Assim, a acessão em um imóvel não pode ter o mesmo tratamento de uma benfeitoria e, por isso, mostra-se inviável estender a previsão contratual de renúncia à indenização por benfeitoria também à acessão, notadamente porque o art. 114 do CC determina que "os negócios jurídicos benéficos e a renúncia interpretam-se estritamente".

No caso em análise, o locatário realizou obras de melhoria no imóvel locado, visando adequá-lo ao funcionamento de uma academia, tendo investido mais de R$ 1,1 milhão no imóvel, tudo mediante autorização da locadora. No entanto, o locatário não conseguiu iniciar as atividades de sua academia por falta de obtenção de alvará de funcionamento que não foi obtido ante a inexistência de interesse do proprietário do bem que impediu o locatário de iniciar suas atividades.

Assim, diante da nítida boa-fé do locatário, o STJ aplicou ao caso o artigo 1.255 do Código Civil, que dispõe que aquele que edifica em terreno alheio perde, em proveito do proprietário, a construção, mas se procedeu de boa-fé, terá direito à indenização.

O Superior Tribunal de Justiça estabeleceu que a cláusula de renúncia às benfeitorias nos contratos de locação não deve ser automaticamente estendidas às acessões não só pela natureza distinta desses institutos, mas também pelo fato de que a aquisição de propriedade decorrente da acessão implica um direito material que não pode ser sobrepujado por uma cláusula contratual de renúncia genérica, de modo que devem ser observados neste caso a boa-fé objetiva do locatário que é um dever das partes que deve ser mantido antes da celebração do contrato, durante sua execução e após sua conclusão.

Essa decisão do Superior Tribunal de Justiça reforça a importância da distinção entre as benfeitorias e as acessões, revelando que o Direito Brasileiro deve dar tratamento distinto a cada um desses institutos.

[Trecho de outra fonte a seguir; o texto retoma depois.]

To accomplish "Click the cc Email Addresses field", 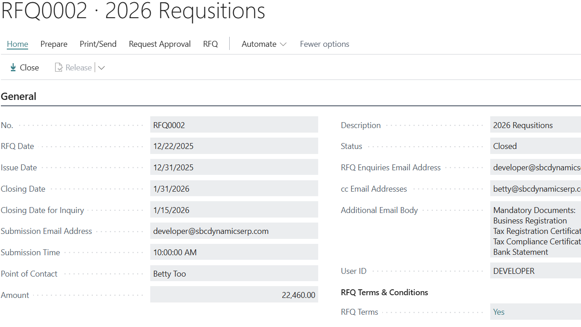I will pos(536,188).
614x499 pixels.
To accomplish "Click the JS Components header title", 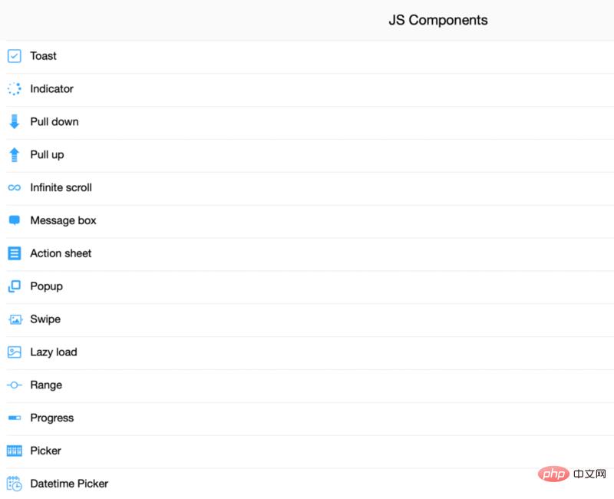I will [x=437, y=21].
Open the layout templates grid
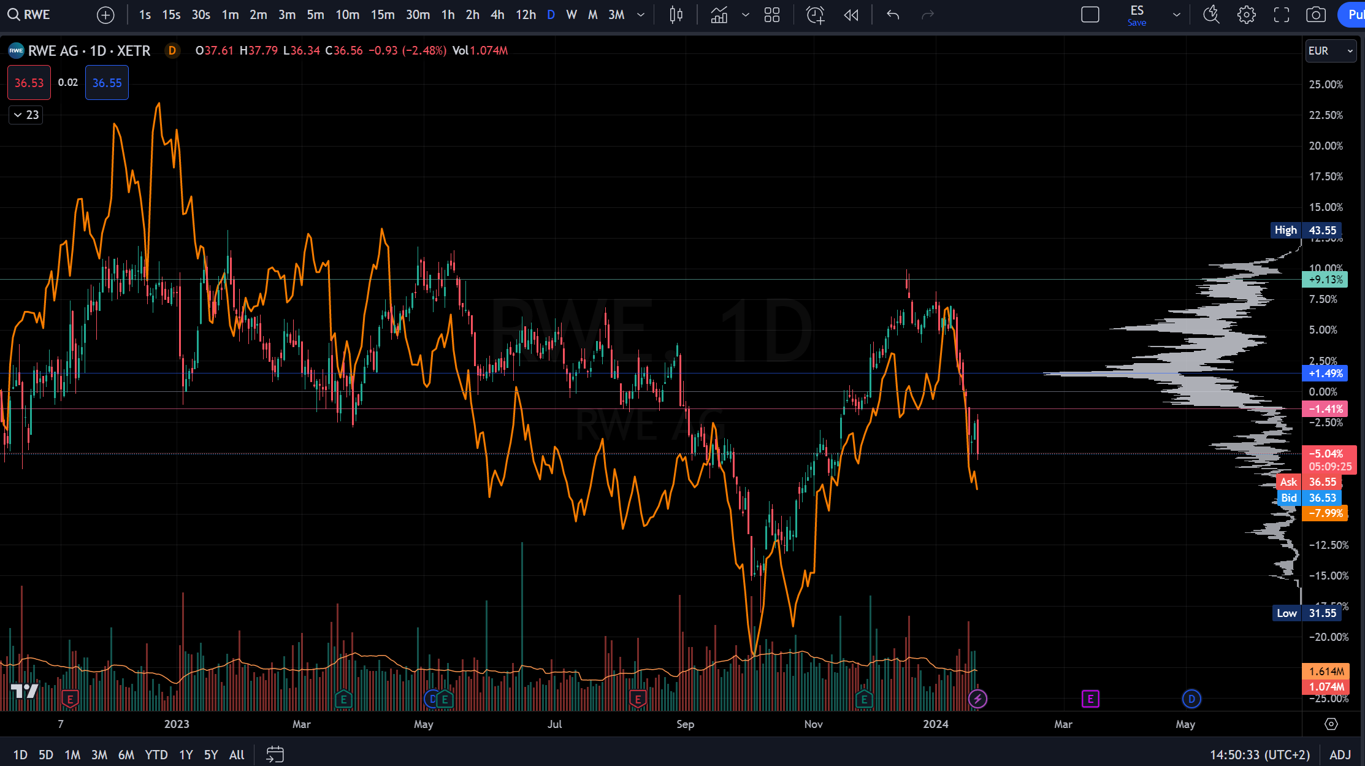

Com esse entendimento, o Superior Tribunal de Justiça deixou ainda mais claro que as renúncias às benfeitorias não implicam em renúncia automática às acessões, as quais compõem direito à indenização do locatário se provada a boa-fé deste na realização das melhorias, protegendo o seu direito de propriedade e garantindo, com isso, uma interpretação equitativa e conforme os princípios do direito de propriedade.